Sharps and Flats: 60s girl groups

Published January 19, 1998 8:00PM (EST)

In the early '60s, before the lanky guitar-toting Britboys invaded our shores, the Ronettes, Crystals, Shangri-Las and Shirelles ruled the airwaves. The Girl Groups were the principle women in rock. Tough, sweet, street-smart, they knew all about love. Unlike latter-day girl groups like the Runaways, the Go-Go's, L7 or Bikini Kill, these ladies rarely wrote their own material and never played an instrument. Svengali boys like Phil Spector, George "Shadow" Morton and Berry Gordy produced them. Songwriters like Carole King, Gerry Goffen and Ellie Greenwich put words in their mouth. And they -- typically black, working-class teens, often with roots in gospel -- just sang their hearts out. While the Girl Group era is often dismissed among feminists and rocker grrrls alike as the golden age of codependency training for women, on "60s Girl Groups," the claustrophobic wall of sound, sicky-sweet lyrics and sassy, sexy attitude coalesce into a heartfelt, immortal statement of female teen torment, hope and defiance.

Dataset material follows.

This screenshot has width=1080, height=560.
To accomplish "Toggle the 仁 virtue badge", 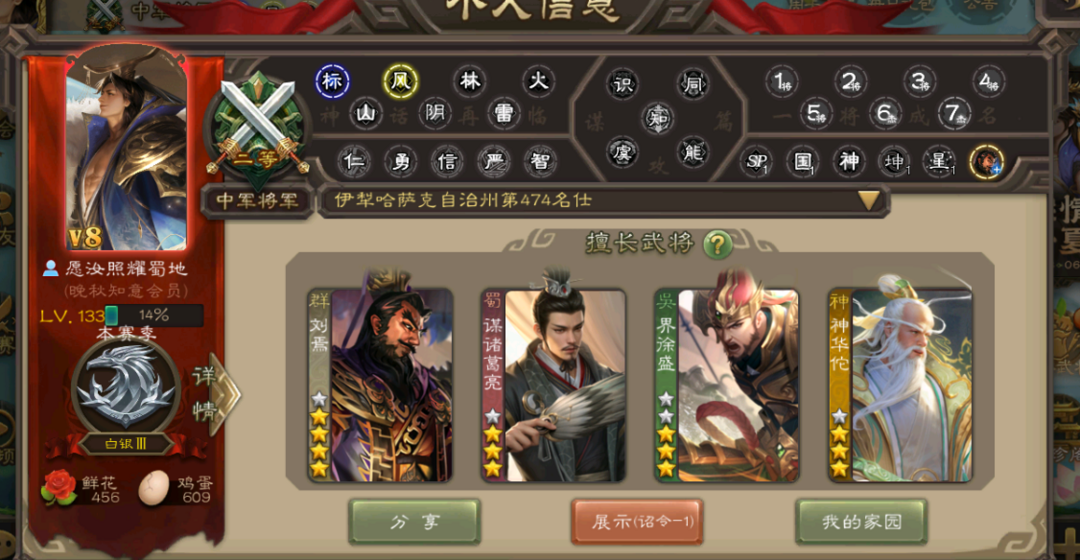I will tap(355, 161).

This collection of obscure treasures from 1962 to '67, the peak years of this era, features lesser known groups like the Pearls, the Apollas and the Dolls. They join the more famed Cookies, Chiffons and Blossoms -- all artists who were at some point part of Warner Bros. and its associate labels. Very few of these songs appeared in Alan Betrock's list of the "130 best" of the 1,000 Girl Groups of the day. And we don't get the plush production we've grown accustomed to from Spector/Morton/Gordy. But every fan knows a band's obscurity is more a function of weak marketing than a true measure of talent. We also know that B-sides can whip A-sides anytime -- if we bother to play them.

You know it's the real thing if the song gives you chills, knots in your stomach and gets you all torn up, thinking about him. But this collection also works as a great document of U.S. cultural history: The Cookies went on to fame and glory with "Chains" (later covered by the Beatles); the Chiffons' "One Fine Day" is forever etched into our hearts, as is the Royalettes' "It's Gonna Take a Miracle" (later covered by Laura Nyro). But the more esoteric ensembles here are just as compelling and heart-wrenching -- the Pearls' "If I Had a Choice" is classic doo-wop tear-jerk-off, right up there with Frankie Lymon. The Apollas can come off like Helen Reddy. The Revlons rock like Leslie Gore. Compilation producer Kevin Tong has performed a great act of love, putting these voices back into the world. Amen.


By Donna Gaines

Donna Gaines is a New Yorker whose work has appeared in Rolling Stone, Spin, the Village Voice and Newsday. She wrote "Girl Groups: A Ballad of Codependency" for the "Rolling Stone Book of Women in Rock."